--- Text ---
§

1. A method of wireless communication for a UE (user equipment) with a single receive chain, comprising:

comparing an expected duration of a tune away procedure with a first time remaining before an expiration of a discard timer, a second time remaining before an expiration of a downlink reordering timer for adjusting an order of data at a buffer, a third time remaining before a retransmission timer expires, and/or a fourth time remaining before an expected time to receive acknowledgement feedback ends; and

determining whether to adjust the tune away procedure based at least in part on the comparing,

wherein the tune away procedure comprises tuning away from a first RAT (radio access technology) to a second RAT.

2. The method of claim 1, further comprising adjusting the tune away procedure when the first, second, third, or fourth time remaining is less than the expected duration of the tune away procedure.

3. The method of claim 2, in which adjusting the tune away procedure comprises aborting or delaying the tune away procedure.

4. The method of claim 1, further comprising performing the tune away procedure when the first, second, third, or fourth time remaining is longer than the expected duration of the tune away procedure.

5. The method of claim 1, in which the discard timer comprises an uplink discard timer, the uplink discard timer being an internal timer of the UE determined based at least in part on quality of service (QoS) latency specifications and/or whether carrier aggregation is activated by the first RAT.

6. The method of claim 5, in which the uplink discard timer is defined by the UE during call setup in the first RAT and in which the UE activates the uplink discard timer when uplink data arrives at the buffer of the UE.

7. The method of claim 6, in which the uplink data comprises layer 2 data.

8. The method of claim 1, in which the expected duration of the tune away procedure is determined based at least in part on a purpose of the tuning away and/or a type of the second RAT.

9. The method of claim 1, in which the downlink reordering timer is indicated by a network during call setup in the first RAT and in which the UE activates the downlink reordering timer when downlink data is received out of sequence.

10. The method of claim 9, in which the downlink data comprises layer 2 data.

§

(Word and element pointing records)
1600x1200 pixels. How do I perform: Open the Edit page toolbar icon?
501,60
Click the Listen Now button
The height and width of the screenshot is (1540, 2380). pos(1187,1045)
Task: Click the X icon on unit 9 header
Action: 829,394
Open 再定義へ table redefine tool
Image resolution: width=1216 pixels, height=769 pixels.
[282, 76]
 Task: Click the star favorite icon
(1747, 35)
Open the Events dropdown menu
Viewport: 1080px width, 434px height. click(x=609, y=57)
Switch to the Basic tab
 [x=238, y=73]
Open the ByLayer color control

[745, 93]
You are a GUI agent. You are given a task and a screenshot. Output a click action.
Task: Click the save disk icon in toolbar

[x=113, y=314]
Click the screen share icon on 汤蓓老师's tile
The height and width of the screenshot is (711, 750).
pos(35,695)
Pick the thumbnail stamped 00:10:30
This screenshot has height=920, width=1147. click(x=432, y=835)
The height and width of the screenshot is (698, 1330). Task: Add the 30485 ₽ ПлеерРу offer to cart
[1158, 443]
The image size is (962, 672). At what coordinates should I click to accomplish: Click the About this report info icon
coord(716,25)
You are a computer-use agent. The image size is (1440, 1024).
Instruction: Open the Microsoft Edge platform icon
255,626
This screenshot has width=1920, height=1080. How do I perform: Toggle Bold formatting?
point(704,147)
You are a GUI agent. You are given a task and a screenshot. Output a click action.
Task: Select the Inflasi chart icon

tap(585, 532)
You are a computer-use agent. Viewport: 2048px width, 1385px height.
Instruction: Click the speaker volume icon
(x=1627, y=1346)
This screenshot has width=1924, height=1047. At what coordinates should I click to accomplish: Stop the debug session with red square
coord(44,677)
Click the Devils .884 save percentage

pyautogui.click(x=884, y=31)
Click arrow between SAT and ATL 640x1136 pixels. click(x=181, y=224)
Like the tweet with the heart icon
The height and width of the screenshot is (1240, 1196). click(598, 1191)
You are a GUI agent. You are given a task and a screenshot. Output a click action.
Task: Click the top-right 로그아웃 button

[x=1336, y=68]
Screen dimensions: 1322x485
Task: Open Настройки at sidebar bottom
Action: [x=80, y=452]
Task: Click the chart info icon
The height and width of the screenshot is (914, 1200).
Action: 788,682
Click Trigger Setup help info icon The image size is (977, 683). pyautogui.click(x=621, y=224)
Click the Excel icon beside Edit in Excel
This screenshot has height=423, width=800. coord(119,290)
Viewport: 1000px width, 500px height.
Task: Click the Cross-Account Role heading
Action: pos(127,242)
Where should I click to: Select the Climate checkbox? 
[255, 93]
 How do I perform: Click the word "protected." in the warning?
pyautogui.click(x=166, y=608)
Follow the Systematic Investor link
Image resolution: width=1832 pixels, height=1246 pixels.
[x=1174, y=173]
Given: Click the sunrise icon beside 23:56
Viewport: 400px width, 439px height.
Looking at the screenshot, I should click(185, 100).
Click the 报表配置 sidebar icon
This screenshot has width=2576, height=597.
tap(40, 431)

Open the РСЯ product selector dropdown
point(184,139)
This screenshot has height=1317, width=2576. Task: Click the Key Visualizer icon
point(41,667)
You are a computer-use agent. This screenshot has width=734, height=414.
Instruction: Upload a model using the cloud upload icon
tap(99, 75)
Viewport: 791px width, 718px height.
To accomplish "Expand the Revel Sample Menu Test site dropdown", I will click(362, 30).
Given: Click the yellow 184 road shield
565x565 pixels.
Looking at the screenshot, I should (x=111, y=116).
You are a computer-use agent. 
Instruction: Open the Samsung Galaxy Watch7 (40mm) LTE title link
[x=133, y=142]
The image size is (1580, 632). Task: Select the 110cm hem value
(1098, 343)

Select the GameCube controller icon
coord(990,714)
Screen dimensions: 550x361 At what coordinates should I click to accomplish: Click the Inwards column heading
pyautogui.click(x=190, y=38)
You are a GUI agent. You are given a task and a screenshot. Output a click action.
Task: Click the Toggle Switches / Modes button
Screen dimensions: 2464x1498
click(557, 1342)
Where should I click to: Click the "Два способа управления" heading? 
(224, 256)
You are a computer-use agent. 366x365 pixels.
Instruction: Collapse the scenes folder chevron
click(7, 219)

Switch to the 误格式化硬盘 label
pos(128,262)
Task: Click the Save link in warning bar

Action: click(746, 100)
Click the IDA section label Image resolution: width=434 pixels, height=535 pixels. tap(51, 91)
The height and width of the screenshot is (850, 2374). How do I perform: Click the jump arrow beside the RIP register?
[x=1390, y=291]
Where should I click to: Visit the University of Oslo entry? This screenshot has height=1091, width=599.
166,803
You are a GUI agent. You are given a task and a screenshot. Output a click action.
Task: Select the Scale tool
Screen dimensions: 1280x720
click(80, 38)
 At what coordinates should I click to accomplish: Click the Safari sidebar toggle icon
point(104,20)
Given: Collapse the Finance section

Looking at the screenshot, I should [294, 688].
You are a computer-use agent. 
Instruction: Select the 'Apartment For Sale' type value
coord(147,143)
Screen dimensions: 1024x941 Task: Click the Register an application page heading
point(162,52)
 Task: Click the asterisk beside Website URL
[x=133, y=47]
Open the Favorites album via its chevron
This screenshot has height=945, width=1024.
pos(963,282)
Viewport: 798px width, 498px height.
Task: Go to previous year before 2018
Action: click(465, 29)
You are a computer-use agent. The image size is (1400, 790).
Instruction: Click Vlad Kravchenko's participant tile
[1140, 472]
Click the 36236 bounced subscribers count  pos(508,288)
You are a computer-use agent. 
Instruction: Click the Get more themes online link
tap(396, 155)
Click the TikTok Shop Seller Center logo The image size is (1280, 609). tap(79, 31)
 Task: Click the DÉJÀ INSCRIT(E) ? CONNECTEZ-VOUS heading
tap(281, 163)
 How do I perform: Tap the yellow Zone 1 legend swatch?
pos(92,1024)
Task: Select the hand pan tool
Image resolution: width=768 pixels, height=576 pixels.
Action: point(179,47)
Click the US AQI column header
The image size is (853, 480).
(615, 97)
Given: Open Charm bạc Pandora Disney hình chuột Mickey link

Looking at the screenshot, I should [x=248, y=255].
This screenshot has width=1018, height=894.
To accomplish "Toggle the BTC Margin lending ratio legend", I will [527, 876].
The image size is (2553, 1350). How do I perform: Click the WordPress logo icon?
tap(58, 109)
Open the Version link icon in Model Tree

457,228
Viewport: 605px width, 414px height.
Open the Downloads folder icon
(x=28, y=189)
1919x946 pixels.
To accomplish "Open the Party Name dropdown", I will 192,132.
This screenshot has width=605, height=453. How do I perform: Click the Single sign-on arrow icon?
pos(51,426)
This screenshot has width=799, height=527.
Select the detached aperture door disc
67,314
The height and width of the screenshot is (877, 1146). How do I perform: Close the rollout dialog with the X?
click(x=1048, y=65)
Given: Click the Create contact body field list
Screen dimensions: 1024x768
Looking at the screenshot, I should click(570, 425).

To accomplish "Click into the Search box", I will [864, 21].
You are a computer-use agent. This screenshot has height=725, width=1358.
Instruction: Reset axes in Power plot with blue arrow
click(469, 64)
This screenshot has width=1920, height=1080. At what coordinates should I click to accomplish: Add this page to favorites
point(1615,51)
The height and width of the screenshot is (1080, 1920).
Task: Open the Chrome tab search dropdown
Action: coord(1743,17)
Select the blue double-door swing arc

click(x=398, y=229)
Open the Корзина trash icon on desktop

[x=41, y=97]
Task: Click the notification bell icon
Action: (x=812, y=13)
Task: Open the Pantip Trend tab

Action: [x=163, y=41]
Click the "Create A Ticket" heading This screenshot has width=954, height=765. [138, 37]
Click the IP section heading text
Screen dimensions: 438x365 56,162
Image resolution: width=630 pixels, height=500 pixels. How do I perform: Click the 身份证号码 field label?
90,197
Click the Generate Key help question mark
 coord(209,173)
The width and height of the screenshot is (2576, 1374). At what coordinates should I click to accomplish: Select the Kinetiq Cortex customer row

§

--- Exercise tasks ---
[1] Summarize the tune-away claims in two sentences.
[2] Format the records as a JSON list of strings, one string per line and skipping blank lines, from the start of the records through the line containing "This screenshot has height=920, width=1147.".
The records are unrelated to the text.

--- Expected responses ---
[1] A UE with a single receive chain compares the expected duration of a tune away from a first RAT to a second RAT with the time left before a discard timer, downlink reordering timer, or retransmission timer expires, and/or before an expected acknowledgement feedback window ends. It then decides whether to adjust the tune away: it aborts or delays the tune away if any of those remaining times is shorter than the expected duration, and performs it if the remaining time is longer.

[2]
[
  "1600x1200 pixels. How do I perform: Open the Edit page toolbar icon?",
  "501,60",
  "Click the Listen Now button",
  "The height and width of the screenshot is (1540, 2380). pos(1187,1045)",
  "Task: Click the X icon on unit 9 header",
  "Action: 829,394",
  "Open 再定義へ table redefine tool",
  "Image resolution: width=1216 pixels, height=769 pixels.",
  "[282, 76]",
  " Task: Click the star favorite icon",
  "(1747, 35)",
  "Open the Events dropdown menu",
  "Viewport: 1080px width, 434px height. click(x=609, y=57)",
  "Switch to the Basic tab",
  " [x=238, y=73]",
  "Open the ByLayer color control",
  "[745, 93]",
  "You are a GUI agent. You are given a task and a screenshot. Output a click action.",
  "Task: Click the save disk icon in toolbar",
  "[x=113, y=314]",
  "Click the screen share icon on 汤蓓老师's tile",
  "The height and width of the screenshot is (711, 750).",
  "pos(35,695)",
  "Pick the thumbnail stamped 00:10:30",
  "This screenshot has height=920, width=1147. click(x=432, y=835)"
]